Data to be processed can be distributed to the processing clusters in various ways. In one embodiment, the data assembler (or other source of geometry data) and color assembly module (or other source of pixel-shader input data) receive information indicating the availability of processing clusters or individual cores to handle additional threads of various types and select a destination processing cluster or core for each thread. In another embodiment, input data is forwarded from one processing cluster to the next until a processing cluster with capacity to process the data accepts it.
The multithreaded core array can also be leveraged to perform general-purpose computations that might or might not be related to rendering images. In one embodiment, any computation that can be expressed in a data-parallel decomposition can be handled by the multithreaded core array as an array of threads executing in a single core. Results of such computations can be written to the frame buffer and read back into system memory.
In one embodiment, core 910 includes an array of P (e.g., 16) parallel processing engines 1002 configured to receive SIMD instructions from a single instruction unit 1012. Each parallel processing engine 1002 advantageously includes an identical set of functional units (e.g., arithmetic logic units, etc.). The functional units may be moduled, allowing a new instruction to be issued before a previous instruction has finished, as is known in the art. Any combination of functional units may be provided. In one embodiment, the functional units support a variety of operations including integer and floating point arithmetic (e.g., addition and multiplication), comparison operations, Boolean operations (AND, OR, XOR), bit-shifting, and computation of various algebraic functions (e.g., planar interpolation, trigonometric, exponential, and logarithmic functions, etc.); and the same functional-unit hardware can be leveraged to perform different operations.
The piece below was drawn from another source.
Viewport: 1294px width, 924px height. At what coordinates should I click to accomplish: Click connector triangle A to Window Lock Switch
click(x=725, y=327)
Each processing engine 1002 is allocated space in a local register file 1004 for storing its local input data, intermediate results, and the like. In one embodiment, local register file 1004 is physically or logically divided into P lanes, each having some number of entries (where each entry might be, e.g., a 32-bit word). One lane is allocated to each processing unit, and corresponding entries in different lanes can be populated with data for corresponding thread types to facilitate SIMD execution. The number of entries in local register file 1004 is advantageously large enough to support multiple concurrent threads per processing engine 1002.
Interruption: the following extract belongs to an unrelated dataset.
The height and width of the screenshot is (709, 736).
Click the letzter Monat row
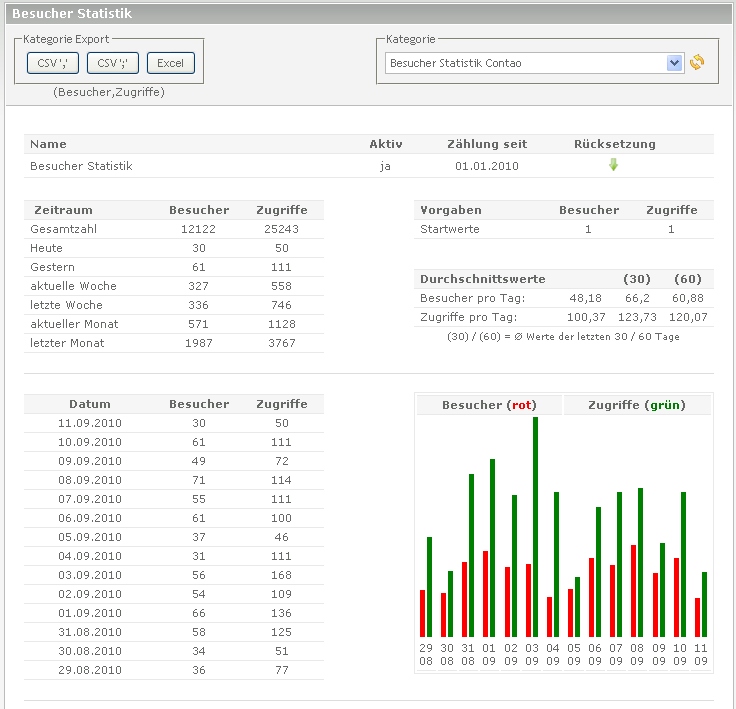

Each processing engine 1002 also has access, via a crossbar switch 1005, to a global register file 1006 that is shared among all of the processing engines 1002 in core 910. Global register file 1006 may be as large as desired, and in some embodiments, any processing engine 1002 can read to or write from any location in global register file 1006. In addition to global register file 1006, some embodiments also provide an on-chip shared memory 1008, which may be implemented, e.g., as a conventional RAM. On-chip memory 1008 is advantageously used to store data that is expected to be used in multiple threads, such as coefficients of attribute equations, which are usable in pixel shader programs. In some embodiments, processing engines 1002 may also have access to additional off-chip shared memory (not shown), which might be located, e.g., within graphics memory 724 of
In one embodiment, each processing engine 1002 is multithreaded and can execute up to some number G (e.g., 24) of threads concurrently, e.g., by maintaining current state information associated with each thread in a different portion of its allocated lane in local register file 1006. Processing engines 1002 are advantageously designed to switch rapidly from one thread to another so that, for instance, a program instruction from a vertex thread could be issued on one clock cycle, followed by a program instruction from a different vertex thread or from a different type of thread such as a geometry thread or a pixel thread, and so on.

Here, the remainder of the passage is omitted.